Dans un jardin à l'anglaise, par différence un arbre est toujours perçu comme un arbre complètement naturel qui a été seulement mis en valeur par l'esprit humain, par exemple en élaguant les arbres de son voisinage ou en le débarrassant des broussailles qui auraient gêné sa contemplation en l'absence d'entretien. Ces deux aspects-là ne sont pas incompatibles : c'est un végétal naturel et, par ailleurs, c'est un végétal qui a été spécialement mis en valeur par un esprit humain.

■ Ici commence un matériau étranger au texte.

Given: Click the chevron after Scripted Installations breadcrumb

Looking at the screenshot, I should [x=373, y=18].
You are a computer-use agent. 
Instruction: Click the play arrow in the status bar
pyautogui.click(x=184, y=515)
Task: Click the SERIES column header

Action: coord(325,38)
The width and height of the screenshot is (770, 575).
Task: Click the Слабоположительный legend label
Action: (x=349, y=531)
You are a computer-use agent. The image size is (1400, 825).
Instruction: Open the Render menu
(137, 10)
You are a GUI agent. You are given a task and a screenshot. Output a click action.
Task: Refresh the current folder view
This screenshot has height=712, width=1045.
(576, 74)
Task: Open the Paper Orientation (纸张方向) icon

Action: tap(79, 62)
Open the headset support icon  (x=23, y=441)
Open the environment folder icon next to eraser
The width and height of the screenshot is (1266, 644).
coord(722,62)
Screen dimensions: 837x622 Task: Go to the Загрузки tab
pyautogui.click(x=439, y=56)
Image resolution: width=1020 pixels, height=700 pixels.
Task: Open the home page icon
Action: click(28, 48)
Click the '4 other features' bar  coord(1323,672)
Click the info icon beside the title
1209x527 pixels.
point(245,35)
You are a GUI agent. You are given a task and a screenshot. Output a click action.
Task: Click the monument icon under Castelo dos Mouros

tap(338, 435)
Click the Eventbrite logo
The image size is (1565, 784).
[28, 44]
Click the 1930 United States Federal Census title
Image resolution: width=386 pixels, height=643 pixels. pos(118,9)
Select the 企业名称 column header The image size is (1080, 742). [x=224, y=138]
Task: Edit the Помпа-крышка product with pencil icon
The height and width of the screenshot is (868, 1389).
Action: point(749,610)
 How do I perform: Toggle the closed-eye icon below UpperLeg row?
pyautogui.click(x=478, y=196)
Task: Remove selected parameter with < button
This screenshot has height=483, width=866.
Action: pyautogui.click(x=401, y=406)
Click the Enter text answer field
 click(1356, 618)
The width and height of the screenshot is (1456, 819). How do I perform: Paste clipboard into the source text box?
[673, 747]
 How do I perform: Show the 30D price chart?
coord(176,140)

Ces deux aspects peuvent se combiner dans une réalité plus globale qui les rassemble,  relevant alors du type 1/x puisqu'il s'agit de plusieurs aspects réunis dans une même réalité.

Dans un jardin anglais la nature est considérée par l'esprit comme l'esprit considère une peinture ou une sculpture dans l'ontologie naturaliste (type 1/x), et dans un jardin français elle est considérée comme est considérée la matière de l'architecture dans l'ontologie naturaliste (type 1+1). Au-delà de cette différence, toutefois, dans les deux cas la notion d'esprit est mise en relation avec la notion de matière, que ce soit pour mettre en valeur la matière végétale ou que ce soit pour la conditionner de façon très artificielle, ce qui correspond cette fois à l'aspect « super » de l'ontologie super-naturaliste commune à ces deux types de jardins.

Et toujours aussi c'est le caractère artificiel de l'aménagement, subtilement artificiel dans le jardin anglais pour ne pas contrarier son aspect naturel, ou absolument artificiel dans le jardin français, qui donne au jardin son unité. Ce qui implique que c'est l'action de l'esprit du jardinier qui donne son unité au jardin, et que c'est l'esprit du spectateur qui enregistre la succession des séquences jardinées qu'il parcourt, puis qui les reconnaît comme autant d'aspects différents rassemblés dans ce qu'il perçoit comme l'unité globale de l'aménagement proposé par ce jardin.